**DATA UNDER STUDY:**
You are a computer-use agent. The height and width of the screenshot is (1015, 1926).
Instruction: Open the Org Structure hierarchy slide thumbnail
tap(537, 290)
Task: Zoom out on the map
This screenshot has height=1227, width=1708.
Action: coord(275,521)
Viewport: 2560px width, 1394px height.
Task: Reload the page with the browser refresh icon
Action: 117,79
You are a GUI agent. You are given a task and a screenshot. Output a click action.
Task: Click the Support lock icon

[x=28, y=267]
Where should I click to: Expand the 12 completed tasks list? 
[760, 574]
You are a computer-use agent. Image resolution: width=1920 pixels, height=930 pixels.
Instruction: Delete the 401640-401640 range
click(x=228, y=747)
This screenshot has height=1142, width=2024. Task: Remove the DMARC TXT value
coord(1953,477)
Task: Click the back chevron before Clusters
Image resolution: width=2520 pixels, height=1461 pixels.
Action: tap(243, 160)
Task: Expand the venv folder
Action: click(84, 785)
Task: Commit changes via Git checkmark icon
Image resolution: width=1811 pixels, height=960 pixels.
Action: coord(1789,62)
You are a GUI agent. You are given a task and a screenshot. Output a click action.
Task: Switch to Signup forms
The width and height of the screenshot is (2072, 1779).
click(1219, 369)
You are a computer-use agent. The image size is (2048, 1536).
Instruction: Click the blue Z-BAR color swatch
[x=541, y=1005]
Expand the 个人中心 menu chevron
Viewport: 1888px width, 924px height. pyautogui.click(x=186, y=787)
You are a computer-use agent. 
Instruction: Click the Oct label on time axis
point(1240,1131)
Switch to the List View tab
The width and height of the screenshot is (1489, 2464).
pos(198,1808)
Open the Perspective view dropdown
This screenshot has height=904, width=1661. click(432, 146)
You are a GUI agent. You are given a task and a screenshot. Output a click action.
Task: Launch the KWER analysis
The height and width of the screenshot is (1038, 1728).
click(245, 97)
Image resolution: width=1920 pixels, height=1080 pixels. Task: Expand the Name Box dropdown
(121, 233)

**ABOUT THIS EXERCISE:**
This exercise calls for an exact reproduction of the material.

**REPLY TO THE TASK:**
You are a computer-use agent. The height and width of the screenshot is (1015, 1926).
Instruction: Open the Org Structure hierarchy slide thumbnail
tap(537, 290)
Task: Zoom out on the map
This screenshot has height=1227, width=1708.
Action: coord(275,521)
Viewport: 2560px width, 1394px height.
Task: Reload the page with the browser refresh icon
Action: 117,79
You are a GUI agent. You are given a task and a screenshot. Output a click action.
Task: Click the Support lock icon

[x=28, y=267]
Where should I click to: Expand the 12 completed tasks list? 
[760, 574]
You are a computer-use agent. Image resolution: width=1920 pixels, height=930 pixels.
Instruction: Delete the 401640-401640 range
click(x=228, y=747)
This screenshot has height=1142, width=2024. Task: Remove the DMARC TXT value
coord(1953,477)
Task: Click the back chevron before Clusters
Image resolution: width=2520 pixels, height=1461 pixels.
Action: tap(243, 160)
Task: Expand the venv folder
Action: click(84, 785)
Task: Commit changes via Git checkmark icon
Image resolution: width=1811 pixels, height=960 pixels.
Action: coord(1789,62)
You are a GUI agent. You are given a task and a screenshot. Output a click action.
Task: Switch to Signup forms
The width and height of the screenshot is (2072, 1779).
click(1219, 369)
You are a computer-use agent. The image size is (2048, 1536).
Instruction: Click the blue Z-BAR color swatch
[x=541, y=1005]
Expand the 个人中心 menu chevron
Viewport: 1888px width, 924px height. pyautogui.click(x=186, y=787)
You are a computer-use agent. 
Instruction: Click the Oct label on time axis
point(1240,1131)
Switch to the List View tab
The width and height of the screenshot is (1489, 2464).
pos(198,1808)
Open the Perspective view dropdown
This screenshot has height=904, width=1661. click(432, 146)
You are a GUI agent. You are given a task and a screenshot. Output a click action.
Task: Launch the KWER analysis
The height and width of the screenshot is (1038, 1728).
click(245, 97)
Image resolution: width=1920 pixels, height=1080 pixels. Task: Expand the Name Box dropdown
(121, 233)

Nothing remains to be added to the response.